I agree that the huge CPU use might indicate that the TPU is only doing some of the usual work. I have tried two different USB3 ports and, between them, two different USB3 cables and I see the same response: works fine with low CPU use and short inference time, then goes to high CPU consumption and long inference time.

edit: I started the TN version and left it - you can see the inference time rise to about 30 ms (and most recently it has fallen back to a more normal 9-10 ms) and the other measurements are constant, and consistent with those shown above in that they are also only a few % - i.e. not rocketing up to 99% or something. This is coincident with the high CPU demand case (I can’t get it to go into what was the usual low power mode other than by starting and restarting a few times).

and a bit later again (half an hour or so):

during which time the CPU load looks like this:

edit: … advice from the Frigate community has suggested I increase the CPU count for the app so I have increased it from 4 to 8 (my Xeon is 4 cores but dual threaded).
I have tried another restart and it is (for now) in the "short inference time " mode:

but the associated CPU demand shows spikes at the left where I first started the app, with some up/down/up/down as it is starting and deploying and starting and finally running, then a low power mode (30%) before rising to the too-familiar high CPU burden of >80%:

Later I expect to find the inference time has risen from the <10 ms to > 40 ms and the CPU will be flat out.

edit: 2h later and I see the low inference time condition still in effect:

and the associated CPU demand is

i.e. continually low (apart from the unknown spike at 11:00) and then rising to approx. 50% when i returned home (and caused movement on the cameras ergo more work for Frigate to do and also I started looking at Frigate’s webUI which presumably causes increased demand).
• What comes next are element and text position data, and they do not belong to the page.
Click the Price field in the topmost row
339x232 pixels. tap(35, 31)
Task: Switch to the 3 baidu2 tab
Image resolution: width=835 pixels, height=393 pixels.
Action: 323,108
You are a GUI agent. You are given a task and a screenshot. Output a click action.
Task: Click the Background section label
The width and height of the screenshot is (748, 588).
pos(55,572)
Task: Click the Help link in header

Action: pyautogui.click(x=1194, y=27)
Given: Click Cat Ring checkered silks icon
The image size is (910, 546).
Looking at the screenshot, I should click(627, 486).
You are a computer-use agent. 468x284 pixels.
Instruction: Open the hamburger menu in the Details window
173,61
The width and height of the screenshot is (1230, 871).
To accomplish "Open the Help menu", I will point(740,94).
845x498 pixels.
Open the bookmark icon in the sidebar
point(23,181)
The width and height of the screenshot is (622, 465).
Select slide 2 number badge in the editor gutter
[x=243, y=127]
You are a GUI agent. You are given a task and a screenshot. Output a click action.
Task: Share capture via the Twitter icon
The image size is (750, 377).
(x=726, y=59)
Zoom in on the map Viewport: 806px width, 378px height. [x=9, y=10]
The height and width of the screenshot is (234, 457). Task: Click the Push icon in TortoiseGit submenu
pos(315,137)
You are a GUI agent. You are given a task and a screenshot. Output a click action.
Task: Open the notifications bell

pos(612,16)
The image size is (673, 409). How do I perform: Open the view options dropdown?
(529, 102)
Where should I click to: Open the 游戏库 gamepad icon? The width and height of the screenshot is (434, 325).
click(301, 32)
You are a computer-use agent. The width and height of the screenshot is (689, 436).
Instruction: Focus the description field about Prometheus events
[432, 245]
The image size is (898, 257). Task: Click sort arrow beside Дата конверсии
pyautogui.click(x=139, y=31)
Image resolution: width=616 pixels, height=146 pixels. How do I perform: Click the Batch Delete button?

another edit: the high CPU demand state has returned …inference time has risen slightly but still in the same region:

As soon as I stop the Frigate app the CPU demand falls rapidly: but if I stop a couple of other dockge (docker compose) apps, one of which also reads the cameras (MotionEye), I also get a reduction of sufficient magnitude so as to alleviate the CPU burden back down to dissipations I feel are safe, at least for a little while:

Five minutes later and the CPU use and temperatures have risen again so I have stopped Frigate and started the other two:

More work needed to find out why Frigate demand rises rapidly (e.g. at about 12:08, see above). I shall leave Frigate in a stopped state for now.